The V-280 will also become the first aircraft in the US Army Aviation inventory featuring fly-by-wire avionics from the outset.
Bell’s V-280 had been pitted the Lockheed Martin (Sikorsky)/Boeing SB>1 Defiant compound helicopter (the basis for that team’s Defiant X FLRAA contender) since 2014, when the two differing design were chosen by the Army to participate in its Joint Multi-Role Technology Demonstration (JMR-TD) process as part of a hybrid acquisition strategy. The respective Bell and Sikorsky-Boeing teams were then issued a request for proposals (RfP) for the army’s FLRAA requirement in July 2021, to which they responded the following September.
One major reason the V-280 was downselected for FLRAA is likely to be pure performance. While the US Army’s original FLRAA request for information, released in mid-2019, stipulated a threshold maximum cruise speed of 250 KTAS (objective 280 KTAS) and a threshold unrefuelled combat radius of 200 nm (objective 300 nm), the V-280 can achieve speeds in excess of 280 KTAS and has an unrefuelled combat range of more than 500 nm. The SB>1 Defiant, meanwhile, has demonstrated a maximum speed of 247 KTAS, while Sikorsky-Boeing stated the Defiant X would have a range of at least 470 nm.
The range of the V-280, according to Carl Coffman, Bell’s vice president for military sales and strategy, gives the V-280 strategic as well as tactical agility. “Tiltrotor agility in this aircraft is immense, but the agility discussion is more than an agility discussion at the X [landing zone] or point of action,” said Coffman, speaking in the week before the FLRAA announcement. “We will be agile at the X, but when I can go a 500 nm radius I’ve got a significant amount of strategic agility now that I don’t have with a traditional rotorcraft.”
The US Army’s Future Vertical Lift (FVL) programme is one of the service’s top modernisation priorities. The FLRAA requirement within that, which is substantially a replacement programme for the US Army’s fleet of UH-60 Black Hawk helicopters, constitutes the biggest chunk of the FVL ‘cake’; although the army has yet to establish an FLRAA programme of record, it currently operates around 2,100 H-60-type aircraft.
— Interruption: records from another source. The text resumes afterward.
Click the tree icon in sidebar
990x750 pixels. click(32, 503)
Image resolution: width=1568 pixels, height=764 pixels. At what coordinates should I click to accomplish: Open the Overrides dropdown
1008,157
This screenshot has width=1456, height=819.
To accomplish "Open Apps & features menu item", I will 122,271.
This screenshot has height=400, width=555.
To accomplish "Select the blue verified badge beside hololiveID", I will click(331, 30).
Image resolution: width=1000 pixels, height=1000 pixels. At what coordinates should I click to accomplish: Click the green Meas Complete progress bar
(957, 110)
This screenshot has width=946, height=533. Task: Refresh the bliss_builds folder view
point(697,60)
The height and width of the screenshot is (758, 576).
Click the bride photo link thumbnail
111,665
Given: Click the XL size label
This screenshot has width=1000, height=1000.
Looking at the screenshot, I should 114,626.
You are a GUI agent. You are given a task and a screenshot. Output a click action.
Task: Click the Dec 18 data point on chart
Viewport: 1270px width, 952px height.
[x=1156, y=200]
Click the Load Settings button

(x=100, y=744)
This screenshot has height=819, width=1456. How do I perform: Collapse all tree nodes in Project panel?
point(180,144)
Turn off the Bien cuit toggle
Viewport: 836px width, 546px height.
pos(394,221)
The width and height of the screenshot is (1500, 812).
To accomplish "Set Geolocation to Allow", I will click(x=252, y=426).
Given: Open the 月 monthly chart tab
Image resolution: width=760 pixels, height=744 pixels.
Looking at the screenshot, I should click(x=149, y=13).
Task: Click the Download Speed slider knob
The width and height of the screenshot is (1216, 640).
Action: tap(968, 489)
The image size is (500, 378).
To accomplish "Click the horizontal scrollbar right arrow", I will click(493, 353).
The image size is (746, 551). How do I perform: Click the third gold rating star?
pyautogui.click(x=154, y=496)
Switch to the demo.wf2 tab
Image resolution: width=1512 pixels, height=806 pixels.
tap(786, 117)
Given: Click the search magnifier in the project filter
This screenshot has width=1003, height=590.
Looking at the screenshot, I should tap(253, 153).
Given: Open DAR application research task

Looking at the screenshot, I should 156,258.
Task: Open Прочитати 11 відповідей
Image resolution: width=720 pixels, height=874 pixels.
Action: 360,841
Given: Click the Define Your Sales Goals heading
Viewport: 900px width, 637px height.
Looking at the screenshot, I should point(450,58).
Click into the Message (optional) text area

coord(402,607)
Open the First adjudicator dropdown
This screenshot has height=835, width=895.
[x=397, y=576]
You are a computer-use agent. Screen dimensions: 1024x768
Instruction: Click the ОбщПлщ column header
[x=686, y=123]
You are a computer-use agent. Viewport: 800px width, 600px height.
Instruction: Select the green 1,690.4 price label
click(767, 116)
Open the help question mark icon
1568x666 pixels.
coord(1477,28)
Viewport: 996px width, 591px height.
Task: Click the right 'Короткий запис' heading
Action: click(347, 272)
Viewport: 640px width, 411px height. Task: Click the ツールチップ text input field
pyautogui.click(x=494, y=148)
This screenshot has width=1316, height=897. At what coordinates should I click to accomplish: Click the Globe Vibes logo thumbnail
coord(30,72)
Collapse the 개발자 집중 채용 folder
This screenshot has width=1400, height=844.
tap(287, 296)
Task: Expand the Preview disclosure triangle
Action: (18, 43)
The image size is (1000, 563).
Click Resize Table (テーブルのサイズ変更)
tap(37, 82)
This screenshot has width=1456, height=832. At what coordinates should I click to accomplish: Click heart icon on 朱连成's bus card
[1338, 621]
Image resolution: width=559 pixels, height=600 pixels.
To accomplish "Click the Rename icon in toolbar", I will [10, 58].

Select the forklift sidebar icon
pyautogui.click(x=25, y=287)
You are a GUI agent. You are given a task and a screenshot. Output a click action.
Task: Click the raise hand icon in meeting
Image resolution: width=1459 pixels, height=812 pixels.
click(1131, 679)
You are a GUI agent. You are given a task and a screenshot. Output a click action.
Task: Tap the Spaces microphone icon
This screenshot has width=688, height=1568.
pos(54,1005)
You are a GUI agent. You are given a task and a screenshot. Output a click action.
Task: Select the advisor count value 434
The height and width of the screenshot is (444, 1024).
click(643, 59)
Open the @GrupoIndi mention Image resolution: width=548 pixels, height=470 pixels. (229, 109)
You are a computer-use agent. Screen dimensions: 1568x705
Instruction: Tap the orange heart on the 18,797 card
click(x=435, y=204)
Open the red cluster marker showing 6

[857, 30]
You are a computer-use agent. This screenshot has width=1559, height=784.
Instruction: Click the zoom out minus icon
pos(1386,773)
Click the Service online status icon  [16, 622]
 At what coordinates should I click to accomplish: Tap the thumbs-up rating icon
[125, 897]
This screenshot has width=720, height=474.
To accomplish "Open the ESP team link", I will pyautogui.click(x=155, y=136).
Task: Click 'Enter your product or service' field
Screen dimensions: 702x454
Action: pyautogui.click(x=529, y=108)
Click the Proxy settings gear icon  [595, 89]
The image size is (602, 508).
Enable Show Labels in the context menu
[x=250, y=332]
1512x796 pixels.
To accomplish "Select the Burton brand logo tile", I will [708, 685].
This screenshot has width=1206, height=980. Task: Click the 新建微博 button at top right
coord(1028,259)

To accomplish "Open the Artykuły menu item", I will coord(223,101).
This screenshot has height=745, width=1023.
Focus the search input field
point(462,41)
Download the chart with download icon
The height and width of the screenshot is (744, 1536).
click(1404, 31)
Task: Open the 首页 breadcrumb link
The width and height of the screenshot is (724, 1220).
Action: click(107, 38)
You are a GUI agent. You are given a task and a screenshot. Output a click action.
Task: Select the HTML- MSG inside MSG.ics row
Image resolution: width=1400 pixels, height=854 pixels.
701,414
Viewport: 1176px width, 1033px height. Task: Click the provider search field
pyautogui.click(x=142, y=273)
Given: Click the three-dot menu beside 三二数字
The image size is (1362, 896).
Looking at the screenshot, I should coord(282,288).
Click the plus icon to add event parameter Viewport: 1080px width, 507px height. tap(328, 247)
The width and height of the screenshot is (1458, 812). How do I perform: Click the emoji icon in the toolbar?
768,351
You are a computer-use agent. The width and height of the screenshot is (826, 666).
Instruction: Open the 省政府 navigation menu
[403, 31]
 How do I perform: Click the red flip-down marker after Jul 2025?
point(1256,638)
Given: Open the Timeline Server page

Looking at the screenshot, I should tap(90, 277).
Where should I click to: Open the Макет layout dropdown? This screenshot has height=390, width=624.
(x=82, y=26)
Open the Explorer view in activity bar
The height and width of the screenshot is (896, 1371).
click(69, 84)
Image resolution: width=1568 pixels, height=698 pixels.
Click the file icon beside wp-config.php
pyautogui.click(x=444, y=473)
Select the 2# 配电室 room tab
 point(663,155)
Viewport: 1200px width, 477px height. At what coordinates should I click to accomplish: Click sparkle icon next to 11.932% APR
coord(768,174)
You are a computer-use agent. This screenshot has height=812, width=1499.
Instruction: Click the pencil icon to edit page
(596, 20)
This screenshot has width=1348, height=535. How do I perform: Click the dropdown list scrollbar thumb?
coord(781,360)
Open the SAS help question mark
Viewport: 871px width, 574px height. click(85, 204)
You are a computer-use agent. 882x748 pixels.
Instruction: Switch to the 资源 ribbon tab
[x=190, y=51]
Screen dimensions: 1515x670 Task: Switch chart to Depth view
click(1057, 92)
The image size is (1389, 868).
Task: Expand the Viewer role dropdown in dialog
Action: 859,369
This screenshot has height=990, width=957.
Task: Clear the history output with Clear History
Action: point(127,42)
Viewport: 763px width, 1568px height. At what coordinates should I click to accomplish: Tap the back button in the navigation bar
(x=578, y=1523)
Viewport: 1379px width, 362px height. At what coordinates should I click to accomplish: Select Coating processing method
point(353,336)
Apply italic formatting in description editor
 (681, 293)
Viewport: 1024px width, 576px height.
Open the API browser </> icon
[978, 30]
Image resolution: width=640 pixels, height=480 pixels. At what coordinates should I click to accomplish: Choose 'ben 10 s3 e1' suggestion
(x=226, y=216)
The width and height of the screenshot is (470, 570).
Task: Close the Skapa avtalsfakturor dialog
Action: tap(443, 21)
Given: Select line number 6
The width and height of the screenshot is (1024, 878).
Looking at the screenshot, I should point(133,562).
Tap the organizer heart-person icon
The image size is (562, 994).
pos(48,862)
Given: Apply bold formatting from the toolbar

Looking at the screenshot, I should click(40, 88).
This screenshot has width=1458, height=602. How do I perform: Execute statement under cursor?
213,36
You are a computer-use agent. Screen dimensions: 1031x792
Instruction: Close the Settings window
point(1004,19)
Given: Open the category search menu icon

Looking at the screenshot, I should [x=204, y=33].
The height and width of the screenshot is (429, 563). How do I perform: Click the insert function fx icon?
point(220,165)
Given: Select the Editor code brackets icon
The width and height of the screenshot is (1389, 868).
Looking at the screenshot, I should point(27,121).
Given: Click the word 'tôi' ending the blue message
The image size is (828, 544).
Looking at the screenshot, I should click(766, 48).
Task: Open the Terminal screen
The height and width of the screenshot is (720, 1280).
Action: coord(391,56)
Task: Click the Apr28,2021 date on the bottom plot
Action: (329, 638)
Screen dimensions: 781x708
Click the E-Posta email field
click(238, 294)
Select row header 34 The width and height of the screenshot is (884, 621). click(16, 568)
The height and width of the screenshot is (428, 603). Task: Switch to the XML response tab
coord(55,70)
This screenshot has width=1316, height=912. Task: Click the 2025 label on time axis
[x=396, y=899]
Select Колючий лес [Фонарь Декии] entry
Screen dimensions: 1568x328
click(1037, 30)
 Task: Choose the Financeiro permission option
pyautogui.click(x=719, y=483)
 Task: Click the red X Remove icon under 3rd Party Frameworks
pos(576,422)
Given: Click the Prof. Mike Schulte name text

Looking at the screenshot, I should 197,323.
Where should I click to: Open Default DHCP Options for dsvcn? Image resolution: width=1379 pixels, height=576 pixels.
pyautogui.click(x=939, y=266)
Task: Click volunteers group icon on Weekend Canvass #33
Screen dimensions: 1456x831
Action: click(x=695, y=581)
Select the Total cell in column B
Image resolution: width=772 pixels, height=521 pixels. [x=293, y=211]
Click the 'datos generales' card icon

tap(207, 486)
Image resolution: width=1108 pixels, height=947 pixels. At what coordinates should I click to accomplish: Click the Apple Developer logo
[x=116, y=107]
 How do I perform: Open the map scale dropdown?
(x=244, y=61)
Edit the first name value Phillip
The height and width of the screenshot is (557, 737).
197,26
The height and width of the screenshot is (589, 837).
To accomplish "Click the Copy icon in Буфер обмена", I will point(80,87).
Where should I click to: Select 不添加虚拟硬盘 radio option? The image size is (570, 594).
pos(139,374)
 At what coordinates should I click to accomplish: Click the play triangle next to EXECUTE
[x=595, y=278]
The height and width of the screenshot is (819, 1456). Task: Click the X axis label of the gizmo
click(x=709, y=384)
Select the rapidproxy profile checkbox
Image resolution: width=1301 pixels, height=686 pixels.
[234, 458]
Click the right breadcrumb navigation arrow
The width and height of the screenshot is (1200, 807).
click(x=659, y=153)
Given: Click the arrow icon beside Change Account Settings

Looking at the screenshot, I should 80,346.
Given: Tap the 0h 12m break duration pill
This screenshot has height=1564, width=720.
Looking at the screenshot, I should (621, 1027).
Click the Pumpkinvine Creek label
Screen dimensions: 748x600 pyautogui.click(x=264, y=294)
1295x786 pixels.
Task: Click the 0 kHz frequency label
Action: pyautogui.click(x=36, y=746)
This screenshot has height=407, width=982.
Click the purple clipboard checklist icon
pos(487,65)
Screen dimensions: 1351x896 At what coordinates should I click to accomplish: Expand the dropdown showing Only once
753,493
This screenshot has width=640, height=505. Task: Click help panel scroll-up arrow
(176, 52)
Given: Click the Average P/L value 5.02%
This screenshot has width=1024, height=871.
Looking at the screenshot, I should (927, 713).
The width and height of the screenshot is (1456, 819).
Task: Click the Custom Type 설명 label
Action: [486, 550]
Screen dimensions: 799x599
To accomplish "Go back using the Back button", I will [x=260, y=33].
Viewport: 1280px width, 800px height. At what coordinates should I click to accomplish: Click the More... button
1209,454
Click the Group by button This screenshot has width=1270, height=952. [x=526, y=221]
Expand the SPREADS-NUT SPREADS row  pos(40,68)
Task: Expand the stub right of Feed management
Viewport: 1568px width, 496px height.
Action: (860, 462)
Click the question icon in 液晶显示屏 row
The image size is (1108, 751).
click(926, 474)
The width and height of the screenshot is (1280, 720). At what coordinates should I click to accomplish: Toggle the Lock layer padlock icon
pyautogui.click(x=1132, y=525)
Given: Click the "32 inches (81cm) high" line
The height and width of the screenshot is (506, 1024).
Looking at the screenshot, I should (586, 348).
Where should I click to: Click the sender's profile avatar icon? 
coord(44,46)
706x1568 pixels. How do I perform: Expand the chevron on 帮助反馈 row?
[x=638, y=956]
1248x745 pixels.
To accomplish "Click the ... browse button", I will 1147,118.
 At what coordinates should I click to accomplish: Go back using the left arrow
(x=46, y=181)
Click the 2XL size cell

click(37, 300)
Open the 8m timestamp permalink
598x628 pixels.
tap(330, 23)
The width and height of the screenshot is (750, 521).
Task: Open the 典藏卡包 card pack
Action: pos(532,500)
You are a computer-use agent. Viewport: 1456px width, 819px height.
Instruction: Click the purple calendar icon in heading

Selection of the V-280 for FLRAA is also likely to have a knock-on effect regarding European rotorcraft procurement initiatives, such as NATO’s Next Generation Rotorcraft Capability (NGRC) effort. Initiated in November 2020, with the concept stage launched on 16 June 2022 at the NATO Defence Ministerial Meeting in Brussels, NGRC brings together France, the UK, Italy, Germany, Greece and the Netherlands in a joint effort to define their future medium, multi-role helicopter fleets. The EU, meanwhile, is funding the European Next-Generation Rotorcraft Technologies (ENGRT) study, for which Airbus Helicopters and Leonardo Helicopters announced a teaming arrangement in July.
Leonardo in particular will be encouraged by the fact that the US Army has selected a Bell tiltrotor as its Black Hawk replacement, given that the company’s constituent Agusta business co-developed with Bell the AW609 tiltrotor, which first flew on 6 March 2003. Although the AW609 is currently marketed by Leonardo as a civilian aircraft, the Italian Army has previously shown interest in tiltrotors for rapid troop transport and medical evacuation missions.